> [WORK TO BE COMPLETED]: Return each of the following lines verbatim, in the order given.

Item-finding records
+ + + + +
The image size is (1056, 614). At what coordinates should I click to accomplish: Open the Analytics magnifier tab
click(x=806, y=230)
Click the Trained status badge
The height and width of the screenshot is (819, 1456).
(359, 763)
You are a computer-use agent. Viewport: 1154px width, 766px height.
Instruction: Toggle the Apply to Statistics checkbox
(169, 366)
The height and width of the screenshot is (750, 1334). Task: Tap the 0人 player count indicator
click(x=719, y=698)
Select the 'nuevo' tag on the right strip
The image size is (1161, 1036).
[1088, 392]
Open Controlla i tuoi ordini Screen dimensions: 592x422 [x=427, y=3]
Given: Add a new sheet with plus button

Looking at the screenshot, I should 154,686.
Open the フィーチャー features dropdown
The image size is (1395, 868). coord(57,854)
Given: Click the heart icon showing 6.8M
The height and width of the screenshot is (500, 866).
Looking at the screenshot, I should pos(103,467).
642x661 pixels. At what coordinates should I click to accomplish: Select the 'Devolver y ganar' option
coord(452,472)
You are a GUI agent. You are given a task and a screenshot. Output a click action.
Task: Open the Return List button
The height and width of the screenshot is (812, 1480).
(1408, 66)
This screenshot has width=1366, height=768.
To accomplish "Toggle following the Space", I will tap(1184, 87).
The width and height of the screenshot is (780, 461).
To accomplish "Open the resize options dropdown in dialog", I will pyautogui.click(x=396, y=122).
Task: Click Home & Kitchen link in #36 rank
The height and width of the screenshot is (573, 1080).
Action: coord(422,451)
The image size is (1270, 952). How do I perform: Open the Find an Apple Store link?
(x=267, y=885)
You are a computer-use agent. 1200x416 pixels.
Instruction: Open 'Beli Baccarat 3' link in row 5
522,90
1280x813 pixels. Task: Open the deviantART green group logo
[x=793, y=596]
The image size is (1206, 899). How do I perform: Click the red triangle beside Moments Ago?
+ + + + +
> [EXERCISE OUTPUT]:
The image size is (1056, 614). At what coordinates should I click to accomplish: Open the Analytics magnifier tab
click(x=806, y=230)
Click the Trained status badge
The height and width of the screenshot is (819, 1456).
(359, 763)
You are a computer-use agent. Viewport: 1154px width, 766px height.
Instruction: Toggle the Apply to Statistics checkbox
(169, 366)
The height and width of the screenshot is (750, 1334). Task: Tap the 0人 player count indicator
click(x=719, y=698)
Select the 'nuevo' tag on the right strip
The image size is (1161, 1036).
[1088, 392]
Open Controlla i tuoi ordini Screen dimensions: 592x422 [x=427, y=3]
Given: Add a new sheet with plus button

Looking at the screenshot, I should 154,686.
Open the フィーチャー features dropdown
The image size is (1395, 868). coord(57,854)
Given: Click the heart icon showing 6.8M
The height and width of the screenshot is (500, 866).
Looking at the screenshot, I should pos(103,467).
642x661 pixels. At what coordinates should I click to accomplish: Select the 'Devolver y ganar' option
coord(452,472)
You are a GUI agent. You are given a task and a screenshot. Output a click action.
Task: Open the Return List button
The height and width of the screenshot is (812, 1480).
(1408, 66)
This screenshot has width=1366, height=768.
To accomplish "Toggle following the Space", I will tap(1184, 87).
The width and height of the screenshot is (780, 461).
To accomplish "Open the resize options dropdown in dialog", I will pyautogui.click(x=396, y=122).
Task: Click Home & Kitchen link in #36 rank
The height and width of the screenshot is (573, 1080).
Action: coord(422,451)
The image size is (1270, 952). How do I perform: Open the Find an Apple Store link?
(x=267, y=885)
You are a computer-use agent. 1200x416 pixels.
Instruction: Open 'Beli Baccarat 3' link in row 5
522,90
1280x813 pixels. Task: Open the deviantART green group logo
[x=793, y=596]
The image size is (1206, 899). How do I perform: Click the red triangle beside Moments Ago?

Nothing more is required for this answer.